La MINI Electric Pacesetter inspired by JCW, anticipata da un tweet della settimana scorsa, sarà presente ai prossimi gran premi del campionato riservato ai bolidi elettrici. La Casa inglese ha confezionato un pacchetto completo capace di unire lo spirito ad emissioni zero della Cooper SE con la sportività di una John Cooper Works.

Pronta a correre

La linea è chiaramente ispirata alle John Cooper Works, la sigla che identifica le MINI più “piccanti”. Le forme muscolose della MINI sono anche frutto della collaborazione tra gli ingegneri inglesi e il reparto BMW Motorsport.
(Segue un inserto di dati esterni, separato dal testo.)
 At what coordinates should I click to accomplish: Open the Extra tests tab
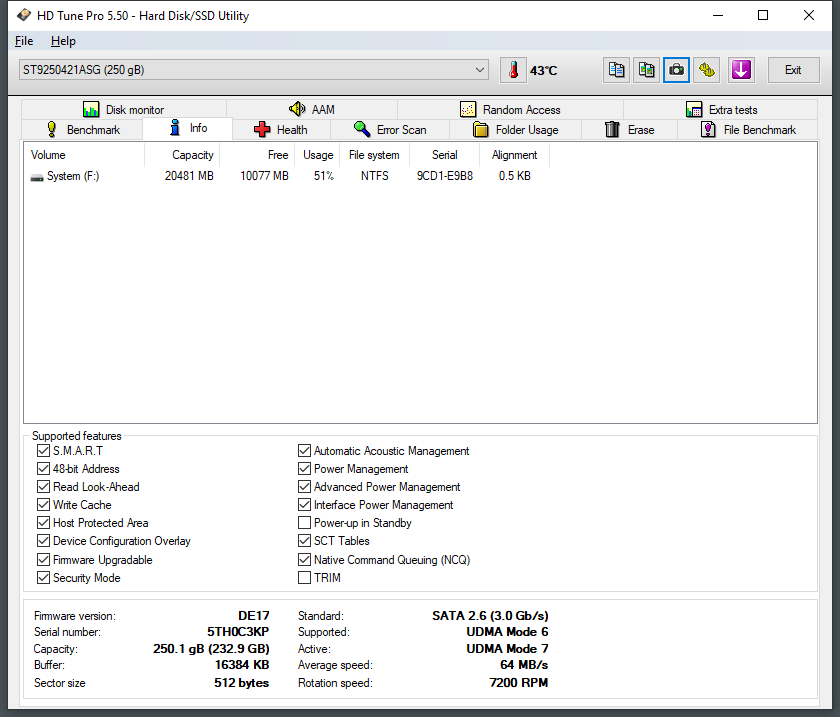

Quest’ultimo si è occupato della distribuzione dei pesi e ha contribuito al design dei passaruota e delle appendici aerodinamiche anteriori e posteriori.

L’assenza della griglia anteriore e dei terminali di scarico tradiscono la natura elettrica della MINI. Le “bonnet stripes” (le caratteristiche decalcomanie sul cofano), invece, mantengono il legame con la tradizione della Casa e si estendono fino al portellone.
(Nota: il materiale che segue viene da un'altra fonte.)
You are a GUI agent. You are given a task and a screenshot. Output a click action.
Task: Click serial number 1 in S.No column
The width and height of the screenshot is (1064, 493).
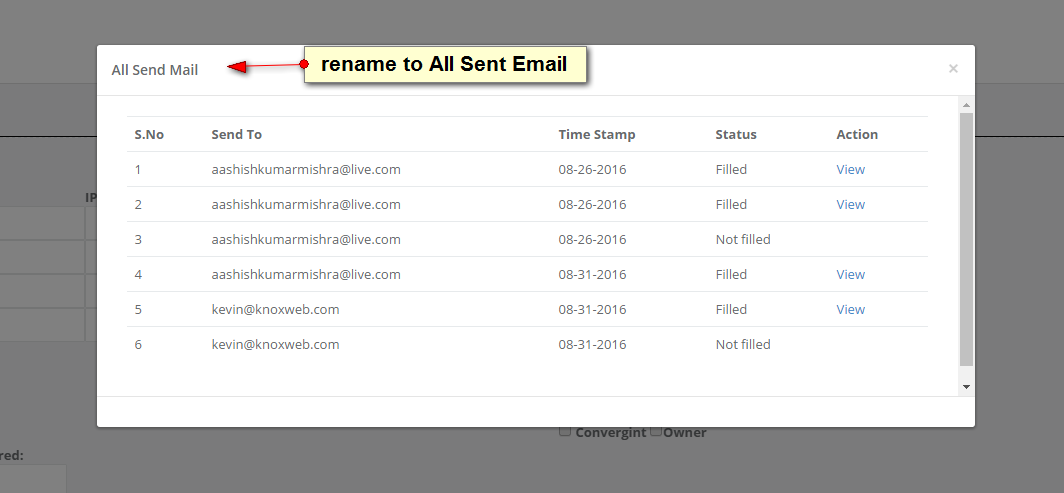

MINI Electric Pacesetter inspired by JCW
MINI Electric Pacesetter inspired by JCW

Nella fiancata si notano le massicce ruote con nuovi cerchi in lega leggera da 18” e una serie di dettagli gialli. Diversi elementi aerodinamici come, ad esempio, lo spoiler sono stati realizzati in 3D partendo dalla fibra di carbonio riciclata.

Gli interni sono all’insegna dell’essenzialità. Del resto stiamo pur sempre parlando di un’auto da corsa e non sono quindi necessari i sedili posteriori. Il sedile del guidatore (sempre realizzato in stampa 3D) ha una cintura di sicurezza a 6 punti, mentre il volante minimalista è in fibra di carbonio, così come tutta la zona della plancia.
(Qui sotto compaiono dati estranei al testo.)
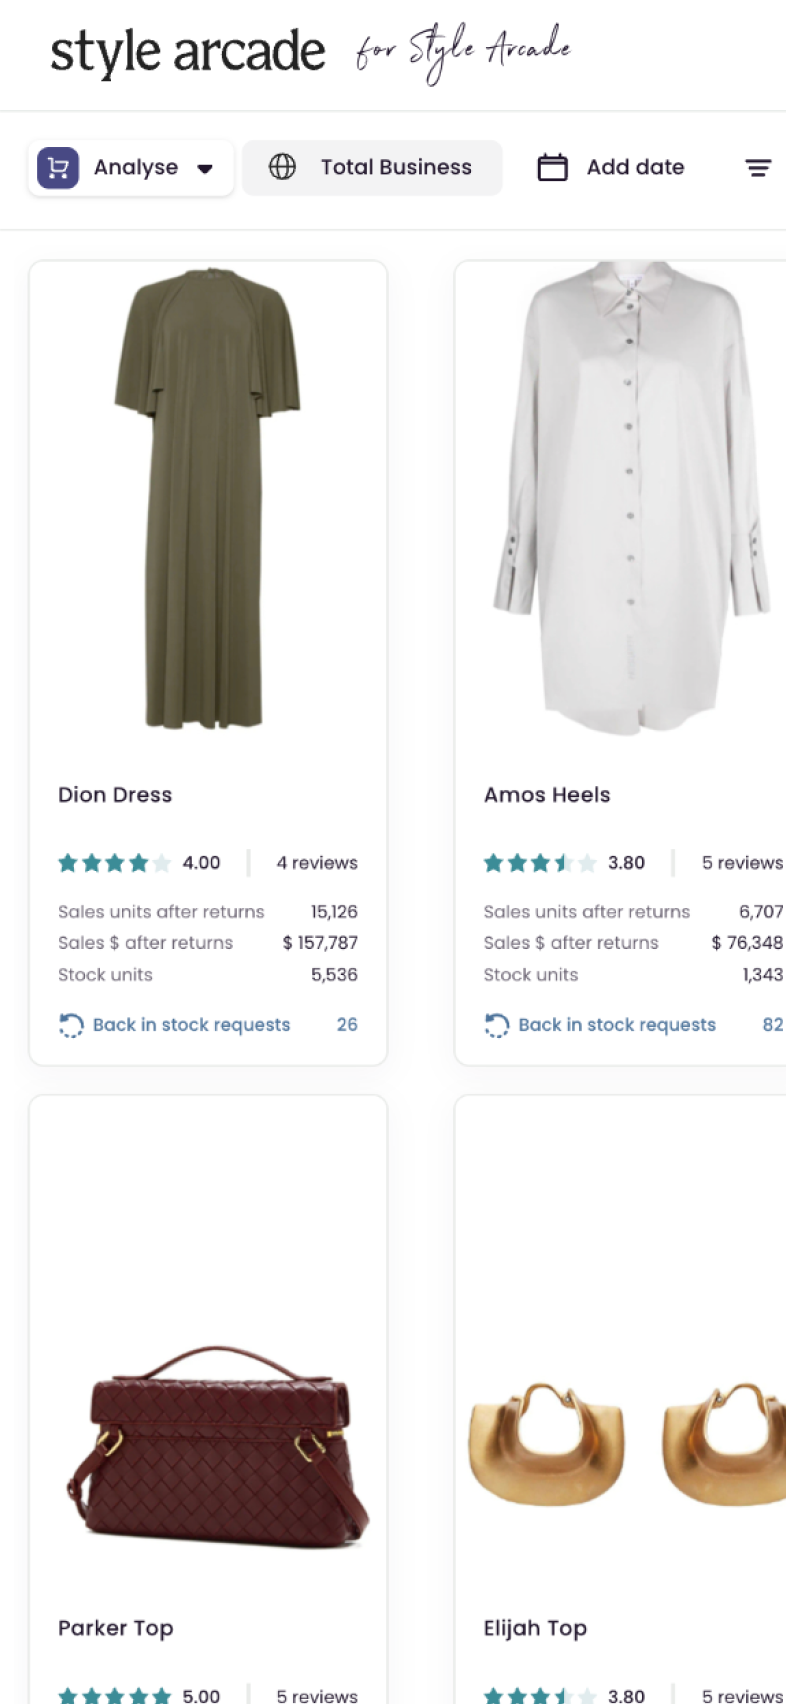Click the Dion Dress star rating

[114, 863]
MINI Electric Pacesetter inspired by JCW
MINI Electric Pacesetter inspired by JCW

Non ci sono nemmeno le maniglie delle portiere: per ridurre il peso, sono stati installati dei lacci in stoffa. Per migliorare la sicurezza è comunque presente il roll-bar.

Più leggera e più veloce

Complessivamente la Safety Car pesa 1230 kg, ovvero 130 kg in meno rispetto ad una normale MINI Cooper SE.

Il powertrain è lo stesso da 184 CV e 280 Nm di coppia della SE, ma la riduzione di peso e la cura aerodinamica permettono alla MINI di avere prestazioni migliori in ogni aspetto. Lo scatto da 0 a 100 km/h è di 6,7 secondi, migliore di 0,6 secondi rispetto alla SE di partenza. Più bassi anche i dati dello 0-60 km/h (3,6 secondi contro 3,9) e nella ripresa 80-120 km/h (4,3 secondi contro 4,6).

A completare il pacchetto sportivo ci sono delle sospensioni da corsa, l’impianto frenante derivato dalla John Cooper Works GP e pneumatici Michelin Pilot Sport.

La nuova Safety Car debutterà all’E-Prix di Roma il prossimo 10 aprile. A guidarla sarà il pilota Bruno Correia.